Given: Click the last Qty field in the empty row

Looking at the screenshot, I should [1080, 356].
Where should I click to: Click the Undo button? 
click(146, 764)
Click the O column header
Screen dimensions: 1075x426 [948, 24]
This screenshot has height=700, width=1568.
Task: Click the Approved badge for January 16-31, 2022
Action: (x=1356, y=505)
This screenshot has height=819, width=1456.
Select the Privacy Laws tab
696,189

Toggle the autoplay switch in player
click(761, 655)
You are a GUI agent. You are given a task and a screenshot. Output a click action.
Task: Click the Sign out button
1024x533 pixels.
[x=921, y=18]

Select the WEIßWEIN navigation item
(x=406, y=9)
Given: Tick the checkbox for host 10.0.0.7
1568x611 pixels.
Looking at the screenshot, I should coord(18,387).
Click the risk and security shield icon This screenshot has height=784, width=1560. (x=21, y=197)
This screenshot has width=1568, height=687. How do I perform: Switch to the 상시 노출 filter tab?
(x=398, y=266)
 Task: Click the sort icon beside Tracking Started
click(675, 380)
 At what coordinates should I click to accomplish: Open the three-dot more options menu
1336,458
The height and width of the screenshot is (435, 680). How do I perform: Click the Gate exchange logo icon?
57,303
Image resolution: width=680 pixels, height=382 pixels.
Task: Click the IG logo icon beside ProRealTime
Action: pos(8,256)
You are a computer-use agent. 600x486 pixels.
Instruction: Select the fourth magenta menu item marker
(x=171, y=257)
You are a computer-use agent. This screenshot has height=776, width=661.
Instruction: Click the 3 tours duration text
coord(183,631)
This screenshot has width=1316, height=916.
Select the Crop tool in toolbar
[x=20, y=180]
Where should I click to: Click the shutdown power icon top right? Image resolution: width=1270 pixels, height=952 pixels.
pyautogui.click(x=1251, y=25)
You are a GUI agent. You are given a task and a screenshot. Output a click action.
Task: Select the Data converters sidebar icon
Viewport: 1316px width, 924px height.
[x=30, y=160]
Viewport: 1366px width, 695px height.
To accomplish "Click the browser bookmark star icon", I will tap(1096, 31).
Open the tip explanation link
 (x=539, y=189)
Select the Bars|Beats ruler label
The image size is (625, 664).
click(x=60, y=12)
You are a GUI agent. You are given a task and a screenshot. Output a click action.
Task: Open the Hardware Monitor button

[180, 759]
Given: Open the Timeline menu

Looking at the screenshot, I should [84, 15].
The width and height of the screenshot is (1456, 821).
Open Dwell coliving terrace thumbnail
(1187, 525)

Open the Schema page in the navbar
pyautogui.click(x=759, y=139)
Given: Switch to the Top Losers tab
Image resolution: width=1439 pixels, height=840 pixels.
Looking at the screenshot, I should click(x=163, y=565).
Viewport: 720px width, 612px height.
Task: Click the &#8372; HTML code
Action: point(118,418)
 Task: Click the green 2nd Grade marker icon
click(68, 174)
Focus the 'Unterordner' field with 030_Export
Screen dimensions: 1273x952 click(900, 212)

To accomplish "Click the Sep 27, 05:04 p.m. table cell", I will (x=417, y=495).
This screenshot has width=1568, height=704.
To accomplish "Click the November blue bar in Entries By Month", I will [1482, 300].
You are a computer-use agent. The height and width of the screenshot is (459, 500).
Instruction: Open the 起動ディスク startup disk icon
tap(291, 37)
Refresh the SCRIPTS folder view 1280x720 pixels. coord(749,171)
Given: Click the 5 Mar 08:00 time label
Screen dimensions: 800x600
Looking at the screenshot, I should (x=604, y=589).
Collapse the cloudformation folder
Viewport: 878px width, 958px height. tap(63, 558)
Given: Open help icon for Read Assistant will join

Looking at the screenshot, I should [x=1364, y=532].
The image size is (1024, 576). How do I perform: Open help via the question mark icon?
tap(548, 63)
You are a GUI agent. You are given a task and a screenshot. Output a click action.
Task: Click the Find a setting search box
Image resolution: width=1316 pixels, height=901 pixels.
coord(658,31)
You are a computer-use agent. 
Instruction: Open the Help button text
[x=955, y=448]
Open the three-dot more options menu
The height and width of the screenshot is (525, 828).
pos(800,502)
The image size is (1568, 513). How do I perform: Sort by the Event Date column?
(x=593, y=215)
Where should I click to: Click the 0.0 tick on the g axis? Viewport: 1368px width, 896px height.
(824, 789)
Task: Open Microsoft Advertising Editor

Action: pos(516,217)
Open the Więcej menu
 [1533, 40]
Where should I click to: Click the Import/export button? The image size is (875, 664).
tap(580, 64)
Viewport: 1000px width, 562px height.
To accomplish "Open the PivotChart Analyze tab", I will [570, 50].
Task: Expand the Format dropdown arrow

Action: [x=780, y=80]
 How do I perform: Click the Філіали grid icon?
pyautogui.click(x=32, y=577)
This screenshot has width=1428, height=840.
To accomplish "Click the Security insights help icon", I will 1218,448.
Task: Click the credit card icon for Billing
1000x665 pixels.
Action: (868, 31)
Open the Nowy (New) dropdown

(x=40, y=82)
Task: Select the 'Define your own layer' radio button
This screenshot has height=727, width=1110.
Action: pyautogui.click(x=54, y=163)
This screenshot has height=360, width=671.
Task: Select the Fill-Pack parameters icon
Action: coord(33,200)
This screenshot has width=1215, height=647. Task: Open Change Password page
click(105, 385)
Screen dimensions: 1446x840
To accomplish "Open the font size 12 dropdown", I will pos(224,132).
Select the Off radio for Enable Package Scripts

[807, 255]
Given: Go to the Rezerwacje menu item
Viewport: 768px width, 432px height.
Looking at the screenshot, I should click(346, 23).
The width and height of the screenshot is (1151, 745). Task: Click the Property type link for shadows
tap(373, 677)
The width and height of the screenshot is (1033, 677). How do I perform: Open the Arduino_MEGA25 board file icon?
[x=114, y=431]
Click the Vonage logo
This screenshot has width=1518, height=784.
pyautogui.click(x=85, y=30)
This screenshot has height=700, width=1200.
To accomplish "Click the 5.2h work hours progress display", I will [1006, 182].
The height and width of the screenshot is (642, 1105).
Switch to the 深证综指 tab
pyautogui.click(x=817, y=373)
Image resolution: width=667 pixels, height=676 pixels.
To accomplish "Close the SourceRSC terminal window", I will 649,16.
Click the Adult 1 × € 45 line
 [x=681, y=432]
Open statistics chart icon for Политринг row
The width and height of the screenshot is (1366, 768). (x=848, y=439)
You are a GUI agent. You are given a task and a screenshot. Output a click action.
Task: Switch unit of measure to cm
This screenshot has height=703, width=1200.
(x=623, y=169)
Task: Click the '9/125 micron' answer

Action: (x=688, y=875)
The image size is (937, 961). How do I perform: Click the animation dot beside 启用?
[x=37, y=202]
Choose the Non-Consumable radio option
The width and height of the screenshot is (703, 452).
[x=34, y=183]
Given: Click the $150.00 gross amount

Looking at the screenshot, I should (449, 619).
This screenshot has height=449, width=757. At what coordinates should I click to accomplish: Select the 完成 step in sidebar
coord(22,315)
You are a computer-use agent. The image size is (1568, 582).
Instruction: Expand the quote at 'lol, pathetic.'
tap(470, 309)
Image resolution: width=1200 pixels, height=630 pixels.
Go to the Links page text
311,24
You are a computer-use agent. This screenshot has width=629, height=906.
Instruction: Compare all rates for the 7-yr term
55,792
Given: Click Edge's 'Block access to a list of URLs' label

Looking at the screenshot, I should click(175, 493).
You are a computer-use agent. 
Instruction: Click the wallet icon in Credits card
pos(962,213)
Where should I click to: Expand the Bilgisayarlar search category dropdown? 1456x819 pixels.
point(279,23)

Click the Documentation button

----------------------------------------

→ Set task: Put the lines from the one containing "Given: Click the $150.00 gross amount" through the end of the listing, both ends included, into a Markdown table with the columns Row and Listing line. Skip blank lines.

→ The response:
| Row | Listing line |
|---|---|
| 1 | Given: Click the $150.00 gross amount |
| 2 | Looking at the screenshot, I should (449, 619). |
| 3 | This screenshot has height=449, width=757. At what coordinates should I click to accomplish: Select the 完成 step in sidebar |
| 4 | coord(22,315) |
| 5 | You are a computer-use agent. The image size is (1568, 582). |
| 6 | Instruction: Expand the quote at 'lol, pathetic.' |
| 7 | tap(470, 309) |
| 8 | Image resolution: width=1200 pixels, height=630 pixels. |
| 9 | Go to the Links page text |
| 10 | 311,24 |
| 11 | You are a computer-use agent. This screenshot has width=629, height=906. |
| 12 | Instruction: Compare all rates for the 7-yr term |
| 13 | 55,792 |
| 14 | Given: Click Edge's 'Block access to a list of URLs' label |
| 15 | Looking at the screenshot, I should click(175, 493). |
| 16 | You are a computer-use agent.  |
| 17 | Instruction: Click the wallet icon in Credits card |
| 18 | pos(962,213) |
| 19 | Where should I click to: Expand the Bilgisayarlar search category dropdown? 1456x819 pixels. |
| 20 | point(279,23) |
| 21 | Click the Documentation button |